但殊不知馮詩雅就是要故意激怒他,好坐實他就是個暴躁蠻橫之人,化作山匪劫擄她的事兒,絕對幹得出來!
因此,見他朝自己看了過來,立刻故作腳下一慌,一臉驚恐道:“你想幹什麼?還想打我嗎?”
又緊咬嘴唇,強逼着自己擡頭挺胸,直面胡三舍的目光:
“你這個登徒子,你敢說你沒有假冒山賊劫擄于我?那為何你手背上的疤跟那山匪一模一樣?!
還有,别…别以為你瞪我我就怕你,今日我馮詩雅就是搭上自己名聲,也定要将你的惡行公之于衆,省的旁的女子再被你所害!”
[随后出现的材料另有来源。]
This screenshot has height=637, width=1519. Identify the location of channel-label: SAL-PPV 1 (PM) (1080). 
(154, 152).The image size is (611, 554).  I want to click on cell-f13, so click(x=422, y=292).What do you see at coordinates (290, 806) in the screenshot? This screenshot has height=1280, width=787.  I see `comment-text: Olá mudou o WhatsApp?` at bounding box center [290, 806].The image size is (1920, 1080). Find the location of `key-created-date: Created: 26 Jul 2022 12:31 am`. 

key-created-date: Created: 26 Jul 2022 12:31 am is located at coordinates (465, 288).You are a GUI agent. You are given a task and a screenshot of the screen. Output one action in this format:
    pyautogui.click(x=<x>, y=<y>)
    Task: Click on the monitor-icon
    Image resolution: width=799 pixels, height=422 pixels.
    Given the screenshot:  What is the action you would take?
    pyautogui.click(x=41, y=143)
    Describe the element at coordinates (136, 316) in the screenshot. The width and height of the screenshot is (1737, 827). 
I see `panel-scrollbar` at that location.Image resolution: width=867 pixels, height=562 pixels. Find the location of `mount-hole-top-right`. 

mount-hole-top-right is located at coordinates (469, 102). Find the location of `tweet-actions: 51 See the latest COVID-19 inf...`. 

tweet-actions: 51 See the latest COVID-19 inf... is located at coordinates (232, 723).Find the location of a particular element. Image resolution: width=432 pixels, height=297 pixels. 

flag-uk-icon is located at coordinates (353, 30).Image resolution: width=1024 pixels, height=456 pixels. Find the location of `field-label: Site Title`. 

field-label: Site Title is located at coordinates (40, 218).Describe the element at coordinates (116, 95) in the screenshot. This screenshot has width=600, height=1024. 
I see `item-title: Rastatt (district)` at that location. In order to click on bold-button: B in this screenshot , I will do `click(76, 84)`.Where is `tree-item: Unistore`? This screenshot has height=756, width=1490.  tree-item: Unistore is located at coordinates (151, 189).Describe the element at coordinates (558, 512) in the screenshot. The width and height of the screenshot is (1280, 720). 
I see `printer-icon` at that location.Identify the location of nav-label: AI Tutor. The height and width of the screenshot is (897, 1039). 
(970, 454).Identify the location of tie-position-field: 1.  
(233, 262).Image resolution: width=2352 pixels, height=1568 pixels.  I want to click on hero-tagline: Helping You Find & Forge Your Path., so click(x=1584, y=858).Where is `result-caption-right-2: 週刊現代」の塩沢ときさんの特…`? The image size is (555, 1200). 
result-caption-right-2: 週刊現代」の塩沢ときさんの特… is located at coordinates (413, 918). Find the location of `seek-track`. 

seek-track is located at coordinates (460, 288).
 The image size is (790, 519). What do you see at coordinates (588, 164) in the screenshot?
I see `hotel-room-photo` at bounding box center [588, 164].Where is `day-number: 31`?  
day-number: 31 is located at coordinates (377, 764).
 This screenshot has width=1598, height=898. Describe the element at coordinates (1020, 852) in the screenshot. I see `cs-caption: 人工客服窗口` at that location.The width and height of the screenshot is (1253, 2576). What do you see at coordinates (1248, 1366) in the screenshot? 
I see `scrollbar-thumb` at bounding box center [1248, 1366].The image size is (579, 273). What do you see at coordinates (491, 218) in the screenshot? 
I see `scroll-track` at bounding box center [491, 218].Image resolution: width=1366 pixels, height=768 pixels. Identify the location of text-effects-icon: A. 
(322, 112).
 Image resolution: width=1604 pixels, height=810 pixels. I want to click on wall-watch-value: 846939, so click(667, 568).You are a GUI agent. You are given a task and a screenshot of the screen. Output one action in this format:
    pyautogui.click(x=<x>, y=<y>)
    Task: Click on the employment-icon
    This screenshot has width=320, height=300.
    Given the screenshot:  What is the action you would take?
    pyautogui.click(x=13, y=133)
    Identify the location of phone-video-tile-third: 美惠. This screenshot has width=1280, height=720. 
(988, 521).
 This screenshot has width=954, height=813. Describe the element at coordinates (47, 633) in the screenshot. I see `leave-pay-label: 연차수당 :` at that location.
看在旁人眼裡,就仿佛一個弱女子誓死也要和胡三舍這個淫賊鬥到底的架勢!
這番操作,頓時将胡三舍氣的脖頸處的青筋都爆了起來,握緊的拳頭更是咯咯作響,但,就在馮詩雅以為計策得逞,胡三舍馬上就要惱羞成怒之際,就見一旁的常紅鸾突的站起,一把拉住了胡三舍的手臂,将将要暴怒的胡三舍又給按了回去,
緊接着便噗嗤一笑,用所有人都能聽到的聲音道:
“馮姐姐既然說是胡哥哥化作山匪劫擄的你?那可有什麼證據?方才之事大家又不在場,豈不都是你一面之詞?”
馮詩雅……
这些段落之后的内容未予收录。